There are some moments, certainly, of painfully awkward miscommunication between the generations, as in:
Dad: How’s school?
Angela: I’m starting to like Anne Frank.
Dad: Oh, is she a sophomore, too?
Angela: No, she’s dead.
And there are also moments, just as there are between the teenagers themselves, of people talking past each other. (Brian, in particular, is a serial past-talker.)
For the most part, though, My So-Called Life takes for granted a notion that is at once obvious and profound: that adults and younger people are in it together—whatever the “it” might happen to be. They’re all confused. They’re all hopeful. They’re all hurting. They’re all figuring it out as they go along.

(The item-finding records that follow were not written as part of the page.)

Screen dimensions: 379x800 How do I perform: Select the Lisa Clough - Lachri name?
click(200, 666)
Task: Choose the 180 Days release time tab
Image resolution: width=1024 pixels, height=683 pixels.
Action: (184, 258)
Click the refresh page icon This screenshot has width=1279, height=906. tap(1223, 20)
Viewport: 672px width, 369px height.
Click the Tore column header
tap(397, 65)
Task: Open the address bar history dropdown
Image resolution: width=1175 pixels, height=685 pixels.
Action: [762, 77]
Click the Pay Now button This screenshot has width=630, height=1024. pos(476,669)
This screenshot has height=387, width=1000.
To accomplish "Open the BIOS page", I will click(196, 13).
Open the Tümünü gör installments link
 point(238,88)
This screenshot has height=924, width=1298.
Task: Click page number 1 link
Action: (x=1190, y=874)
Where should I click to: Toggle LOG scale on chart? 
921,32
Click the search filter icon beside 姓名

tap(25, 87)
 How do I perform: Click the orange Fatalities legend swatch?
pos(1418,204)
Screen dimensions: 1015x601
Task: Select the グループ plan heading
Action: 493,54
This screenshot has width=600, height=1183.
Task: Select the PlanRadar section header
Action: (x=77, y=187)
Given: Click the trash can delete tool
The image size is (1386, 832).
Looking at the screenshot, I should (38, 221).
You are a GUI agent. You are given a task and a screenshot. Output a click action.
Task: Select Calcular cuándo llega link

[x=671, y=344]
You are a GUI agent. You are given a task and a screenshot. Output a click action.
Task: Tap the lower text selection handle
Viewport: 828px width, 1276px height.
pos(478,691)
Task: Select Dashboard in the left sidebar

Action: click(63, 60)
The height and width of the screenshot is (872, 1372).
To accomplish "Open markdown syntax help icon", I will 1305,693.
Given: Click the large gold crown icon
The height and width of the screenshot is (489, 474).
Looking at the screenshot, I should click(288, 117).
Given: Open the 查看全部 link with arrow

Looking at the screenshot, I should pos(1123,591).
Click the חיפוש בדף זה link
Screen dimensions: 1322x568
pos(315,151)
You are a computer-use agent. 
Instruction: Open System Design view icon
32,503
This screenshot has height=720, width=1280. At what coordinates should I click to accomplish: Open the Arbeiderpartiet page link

The You never really leave high school, it’s said. As Paul Feig, the creator of Freaks and Geeks, the 1999-2000 NBC show very much in My So-Called Life’s vein, recently admitted: “Inside, I still feel like I’m 15 to 18 years old, and I feel like I still cope with losing control of the world around me in the same ways.”
Empathy as an Aesthetic
My So-Called Life, in that spirit, treats high school not as a place or even as a stage of life, but as a state of mind—from which one never fully escapes. Patty, Angela’s mother, succumbs to, yes, peer pressure to, yes, drink during the aforementioned couples’ weekend. One of the high school’s teachers has a crush on Mr. Katimsky and acts like a “schoolgirl” because of it. This, in the show’s emotional universe, is as fitting as it is ironic. And, over at Rayanne’s house, Rayanne’s mother, Amber, teaches Angela about tarot cards. They’re talking about Angela’s mom; Amber draws, for Patty, a daughter card. Angela protests: She’s a mother! But Amber explains the obvious: “She’s a daughter, too.”
Karma is a constant theme throughout the series—sometimes literally (“the karma in this house is, like, ridiculous,” Angela informs her mother, channeling Amber but perfectly misunderstanding her) but more often figuratively. Slights and betrayals are carried from one person to the next. Patty’s mother hurts her, so Patty takes a little of that out on Angela, who takes a little of it out on Danielle, her little sister. And in the run-up to the school’s big dance (which everyone wants to attend, but no one wants to admit to wanting to attend) Jordan hurts Angela, so Angela hurts Brian, so Brian hurts Delia.
And: Audiences are privy to the effects of all that, from various characters’ perspectives. Angela may narrate most episodes; one, “Life of Brian,” is narrated by her neighbor and fanboy, Brian Krakow; another is narrated by Danielle. (“My whole life is waiting for something to happen,” the girl confides at the outset of the episode, channeling her big sister and also pretty much every other character on the show.) Even when Angela is doing the narrating, though, My So-Called Life lingers on each person—Rayanne, Ricky, Jordan, parents, friends of parents, teachers—and pays each one the respect of empathy.